Doctors Without Borders has brought in about 7% of the 2,239 tons (2,032 metric tons) of medical supplies that Israel has allowed into Gaza since the ceasefire began in early October, according to a U.N. tracking dashboard. That makes it the largest supplier of medical supplies after United Nations agencies and the Red Cross, the dashboard shows.

Doctors Worldwide, another organization whose license was revoked, also operates four other primary health clinics.

Palestinian staff are overburdened

Aid groups say the most immediate impact may be the inability to send international staff into Gaza.

Expatriate staff provide critical technical expertise and emotional support to Palestinian colleagues.

“Having an international presence in Gaza can boost the morale of our staff who already feel isolated,” said Shaina Low, communications adviser for the Norwegian Refugee Council, one of the leading NGOs providing shelter supplies and fresh water to displaced people.

The NRC has about 30 international staff who rotate in and out of Gaza along with about 70 Palestinians.

While any operations of the 37 organizations in the West Bank may remain open, those with offices in East Jerusalem, which Israel considers its territory, may have to close.

Stop supply

Many of the 37 organizations have been blocked from delivering supplies to Gaza since March, said Bushra Khalidi, Oxfam’s head of policy for Israel and the occupied Palestinian territories.

The change brought about by the formal revocation of the license is that “these practices are now formalized, allowing Israel to restrict movement with complete impunity and shut out organizations with which it disagrees,” she said.

She said some groups have turned to buying supplies inside Gaza rather than importing them, but that is slower and more costly.
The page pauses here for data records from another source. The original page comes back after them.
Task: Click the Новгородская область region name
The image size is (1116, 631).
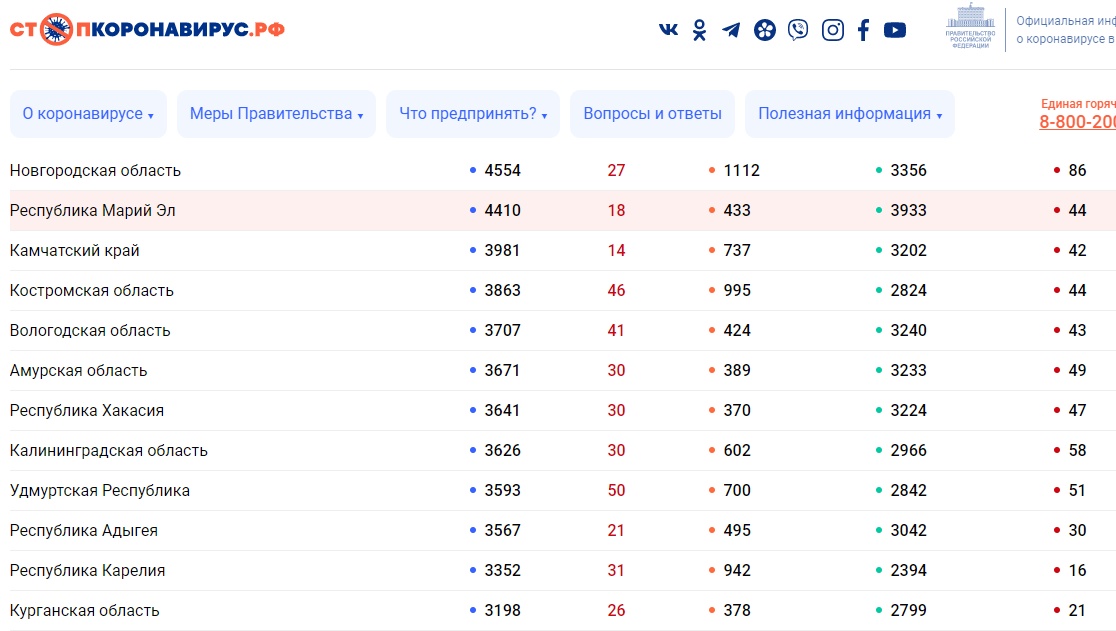Action: point(95,171)
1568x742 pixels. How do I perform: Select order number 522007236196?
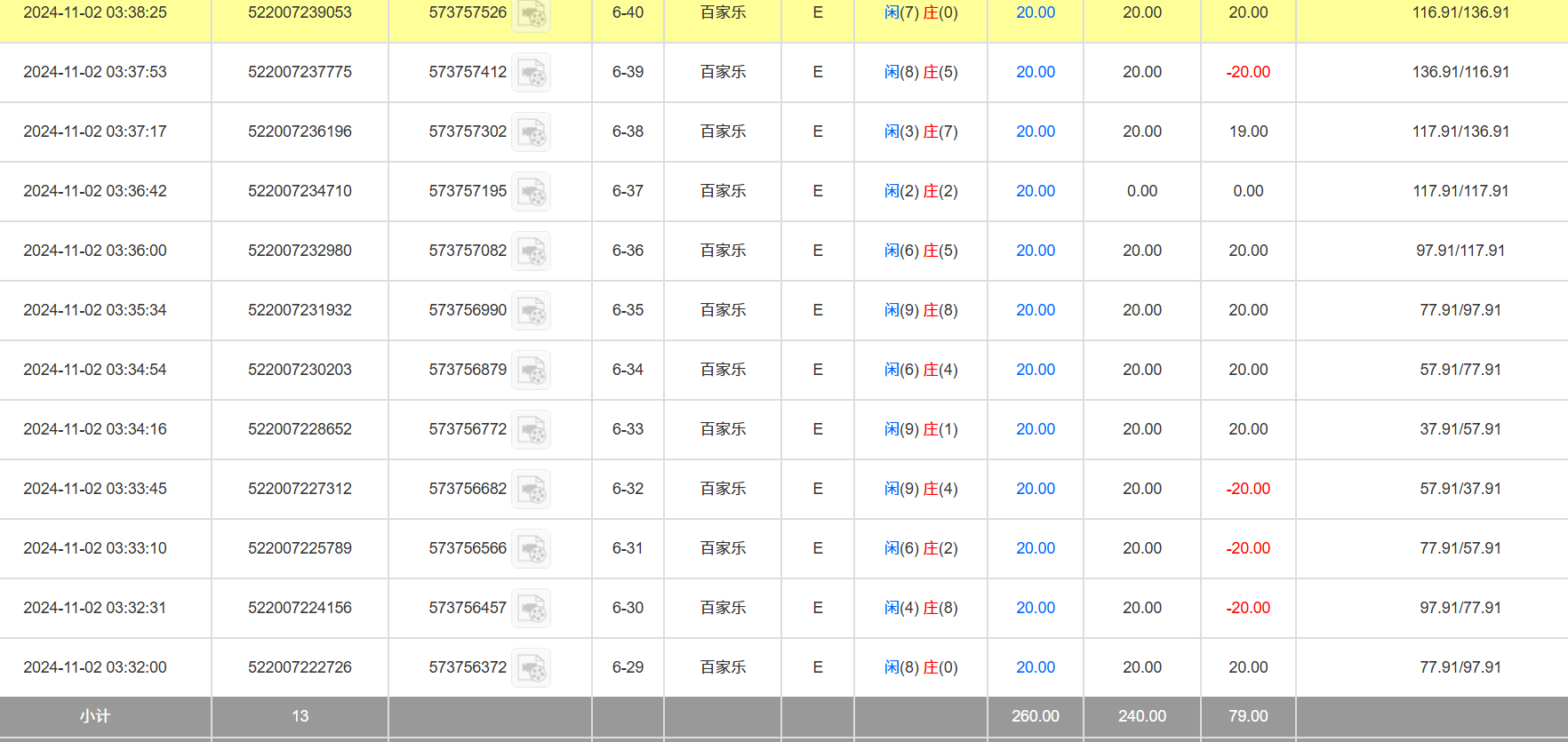pos(300,132)
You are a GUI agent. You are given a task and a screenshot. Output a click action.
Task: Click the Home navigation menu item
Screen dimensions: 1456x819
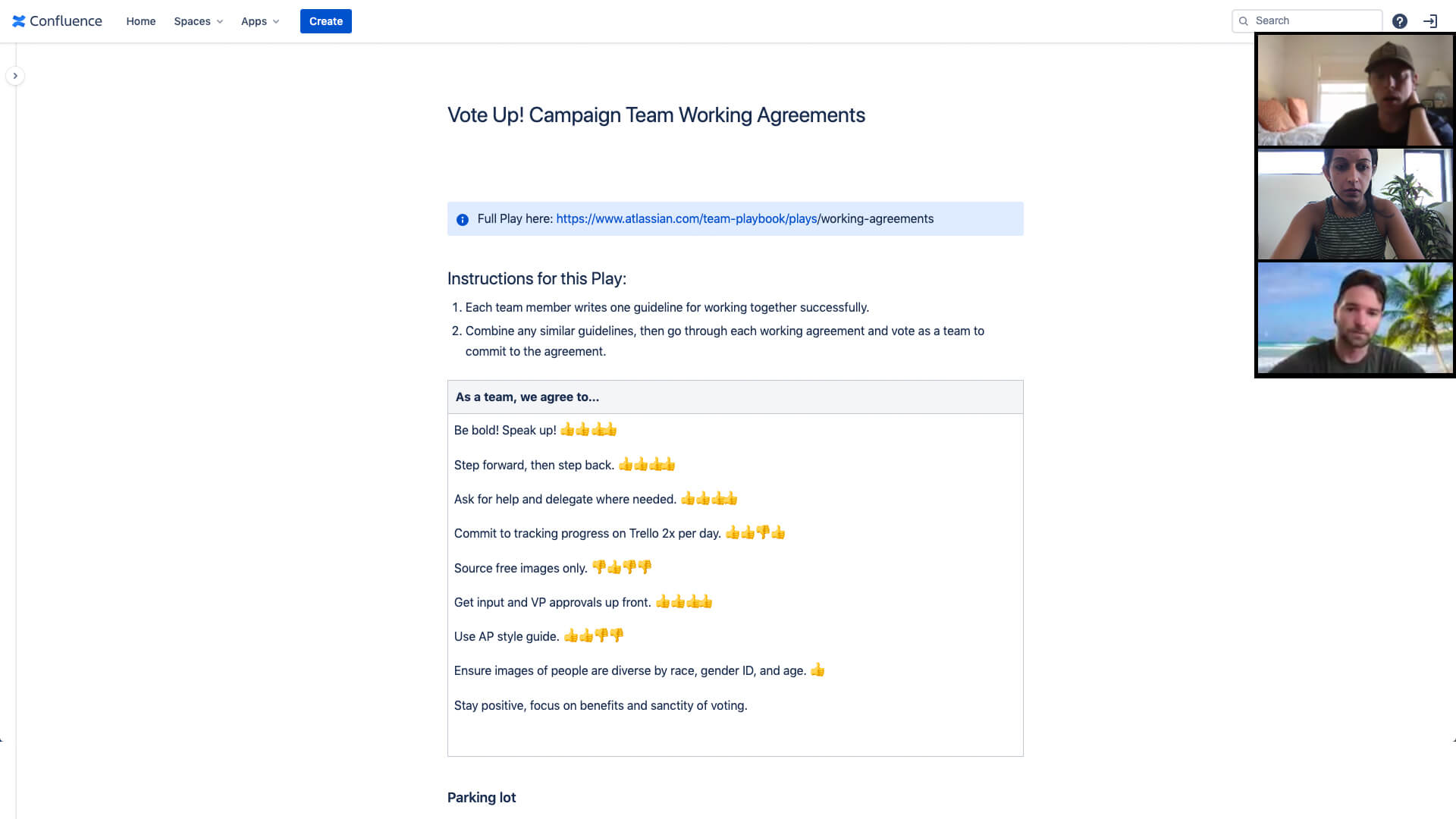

Other groups dug into reserve inventories, reduced allocations, and had to use broken or overhauled equipment because they couldn’t bring in new equipment.

American humanitarian philanthropist Ahmed Khan, who has been privately donating medicine and emergency nutrition to Gaza children, said the impact was not limited to aid organizations.

He relies on NGOs to receive and distribute supplies, but the fewer groups approved by Israel, the harder it is to find one.

“This is death by bureaucracy,” he said.